Intanto, sebbene fosse avvocato e checché ne pensasse papà Gillenormand, non esercitava l'avvocatura né tampoco faceva l'avvocato da strapazzo; la meditazione l'aveva distolto dalla sua professione. Bazzicare i patrocinatori di cause, frequentare il palazzo di giustizia e cercar cause, è noioso. E a che scopo? Non vedeva nessun motivo per cambiar occupazione; l'editoria mercantile ed oscura, aveva finito per procurargli un impiego sicuro, con poca fatica, e ciò, abbiam detto, gli bastava.

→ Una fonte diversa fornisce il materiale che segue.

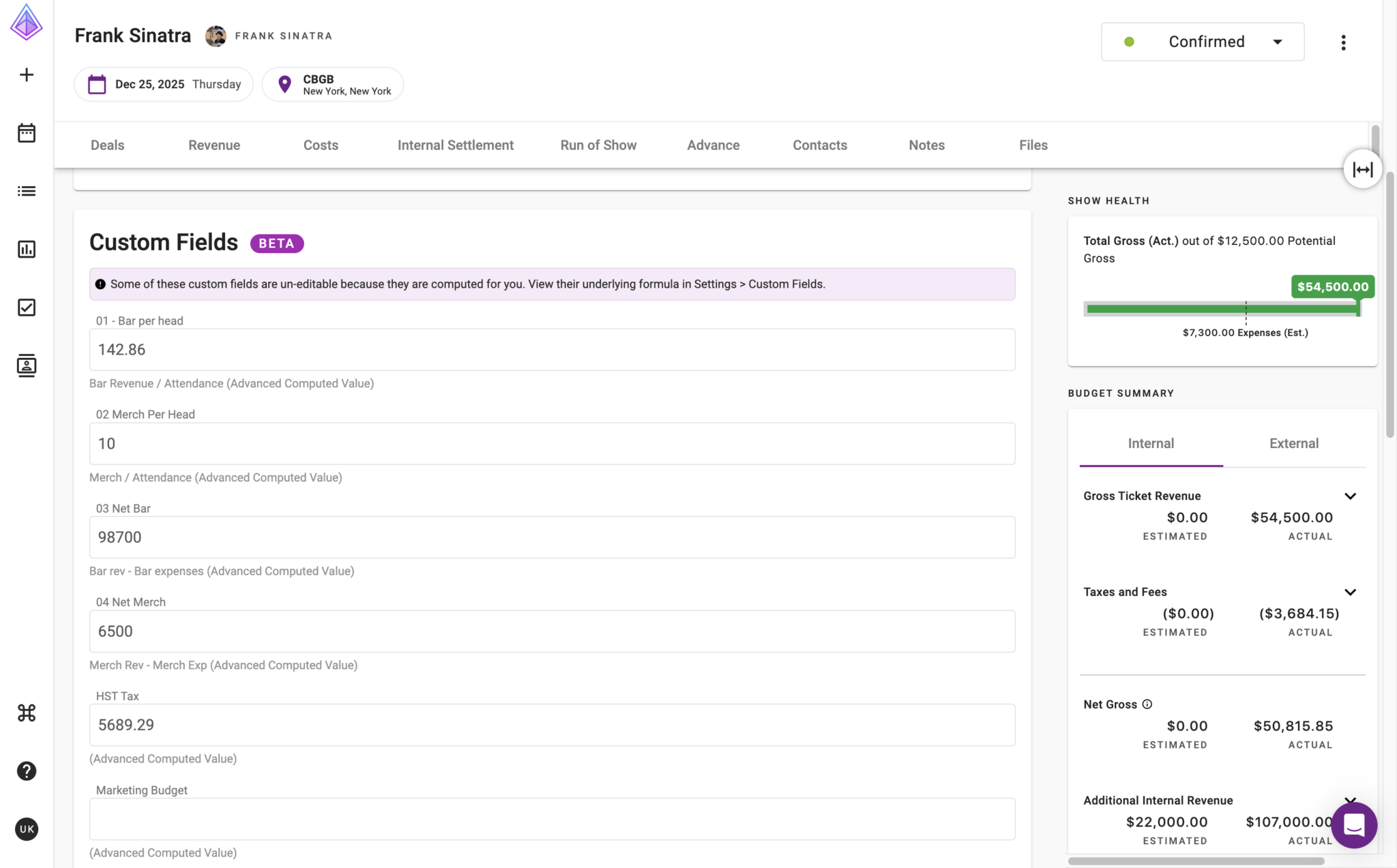The image size is (1397, 868).
Task: Click the help question mark icon
Action: (x=26, y=770)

Un libraio per il quale lavorava, Magirnel, credo, gli aveva offerto di tenerlo con sé, dargli un buon alloggio, di fornirgli un lavoro regolare per millecinquecento franchi all'anno. Avere un buon alloggio! Millecinquecento franchi! Certo; ma rinunciare alla propria libertà, essere un salariato! Una specie di letterato a cottimo! Nel pensiero di Mario, s'egli avesse accettato, la sua condizione sarebbe divenuta migliore e peggiore nello stesso tempo; avrebbe guadagnato in benessere, perduto in dignità; avrebbe mutato una disgrazia totale e bella in un tormento brutto e ridicolo, come un cieco che diventasse guercio. Rifiutò.

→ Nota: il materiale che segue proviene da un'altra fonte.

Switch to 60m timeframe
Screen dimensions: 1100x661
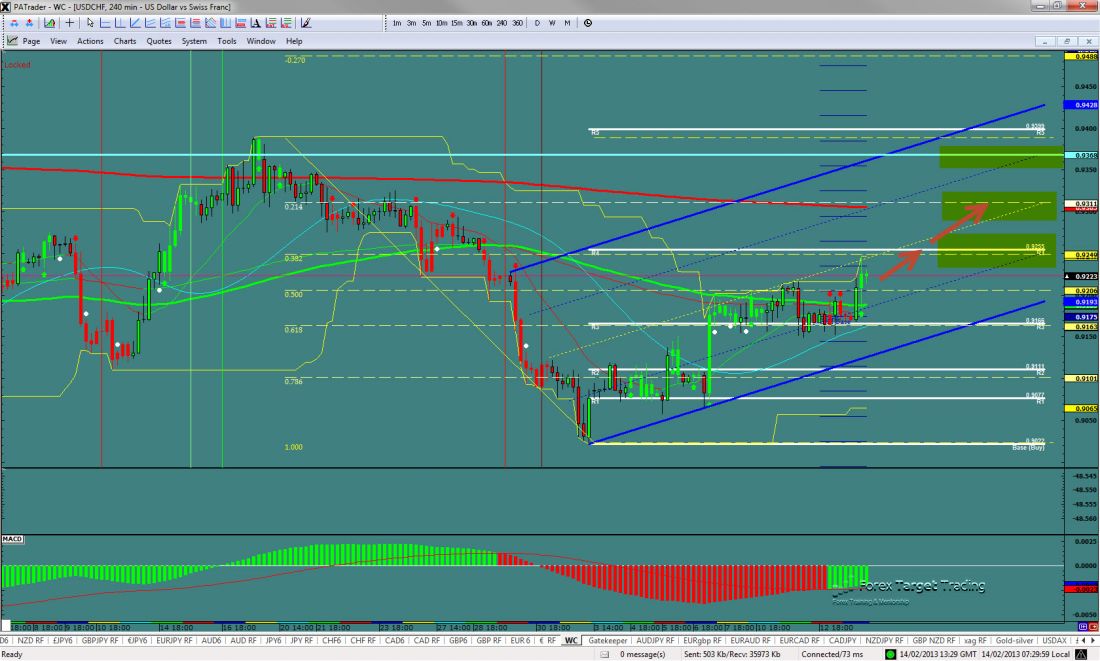tap(486, 22)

Mario viveva solitario. Per quell'inclinazione a rimaner fuori di tutto, ed anche per essere stato troppo sgomentato, non era decisamente entrato nel gruppo presieduto da Enjolras. Eran rimasti buoni amici, pronti all'occorrenza ad aiutarsi vicendevolmente; ma niente di più. Mario aveva due amici, uno giovane, Courfeyrac ed uno vecchio, Mabeuf; propendeva per il vecchio.